◆ **Work to be completed**:
From the line containing "Select the 16:38 time marker" through the last line of the records, print every line exactly and nothing more.

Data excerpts
= = = = = = =

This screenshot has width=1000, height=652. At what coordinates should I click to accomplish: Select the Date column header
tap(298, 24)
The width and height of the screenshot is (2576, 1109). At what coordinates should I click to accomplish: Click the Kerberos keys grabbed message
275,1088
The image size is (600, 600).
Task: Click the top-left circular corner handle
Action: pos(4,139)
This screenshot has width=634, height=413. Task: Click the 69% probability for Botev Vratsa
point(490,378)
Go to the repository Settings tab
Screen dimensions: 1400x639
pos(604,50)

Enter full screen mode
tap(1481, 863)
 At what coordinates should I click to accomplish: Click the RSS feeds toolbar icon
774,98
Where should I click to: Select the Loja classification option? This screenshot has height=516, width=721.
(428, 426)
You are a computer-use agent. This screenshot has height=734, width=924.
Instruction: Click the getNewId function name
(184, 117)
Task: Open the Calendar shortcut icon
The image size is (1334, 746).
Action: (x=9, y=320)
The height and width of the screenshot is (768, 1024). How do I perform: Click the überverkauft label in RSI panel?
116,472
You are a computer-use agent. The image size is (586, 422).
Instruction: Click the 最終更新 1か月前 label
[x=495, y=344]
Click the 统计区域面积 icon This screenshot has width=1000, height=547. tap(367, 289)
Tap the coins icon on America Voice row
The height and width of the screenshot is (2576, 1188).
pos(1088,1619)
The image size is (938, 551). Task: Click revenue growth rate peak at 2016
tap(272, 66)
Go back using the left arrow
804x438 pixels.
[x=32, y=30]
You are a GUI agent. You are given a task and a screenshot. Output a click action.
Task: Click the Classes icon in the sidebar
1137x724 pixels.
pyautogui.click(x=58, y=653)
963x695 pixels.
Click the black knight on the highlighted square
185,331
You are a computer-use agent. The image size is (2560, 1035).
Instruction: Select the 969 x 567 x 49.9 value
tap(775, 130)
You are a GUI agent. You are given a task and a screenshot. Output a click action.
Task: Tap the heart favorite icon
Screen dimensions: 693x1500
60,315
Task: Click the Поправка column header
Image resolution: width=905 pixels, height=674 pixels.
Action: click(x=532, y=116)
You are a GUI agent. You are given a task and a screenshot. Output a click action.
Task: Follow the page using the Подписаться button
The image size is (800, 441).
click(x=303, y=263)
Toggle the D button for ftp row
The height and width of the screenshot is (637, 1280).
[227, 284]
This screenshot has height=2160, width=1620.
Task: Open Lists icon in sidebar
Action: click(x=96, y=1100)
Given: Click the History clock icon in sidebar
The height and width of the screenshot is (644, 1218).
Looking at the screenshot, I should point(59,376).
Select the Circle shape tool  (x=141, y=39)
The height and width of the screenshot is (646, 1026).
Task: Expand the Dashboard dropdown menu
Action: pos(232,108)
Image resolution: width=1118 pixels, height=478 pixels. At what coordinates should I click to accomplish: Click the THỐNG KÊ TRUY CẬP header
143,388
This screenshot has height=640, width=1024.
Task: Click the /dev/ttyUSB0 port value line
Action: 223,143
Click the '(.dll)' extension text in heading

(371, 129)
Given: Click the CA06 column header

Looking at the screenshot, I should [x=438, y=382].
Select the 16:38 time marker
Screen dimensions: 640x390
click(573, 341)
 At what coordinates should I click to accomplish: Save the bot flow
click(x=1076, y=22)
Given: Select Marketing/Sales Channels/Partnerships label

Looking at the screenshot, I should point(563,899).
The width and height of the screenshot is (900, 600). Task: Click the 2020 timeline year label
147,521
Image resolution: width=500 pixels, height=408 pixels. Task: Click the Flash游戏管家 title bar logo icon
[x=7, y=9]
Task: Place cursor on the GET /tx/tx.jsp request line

= = = = = = =

◆ **Finished task**:
Select the 16:38 time marker
Screen dimensions: 640x390
click(573, 341)
 At what coordinates should I click to accomplish: Save the bot flow
click(x=1076, y=22)
Given: Select Marketing/Sales Channels/Partnerships label

Looking at the screenshot, I should point(563,899).
The width and height of the screenshot is (900, 600). Task: Click the 2020 timeline year label
147,521
Image resolution: width=500 pixels, height=408 pixels. Task: Click the Flash游戏管家 title bar logo icon
[x=7, y=9]
Task: Place cursor on the GET /tx/tx.jsp request line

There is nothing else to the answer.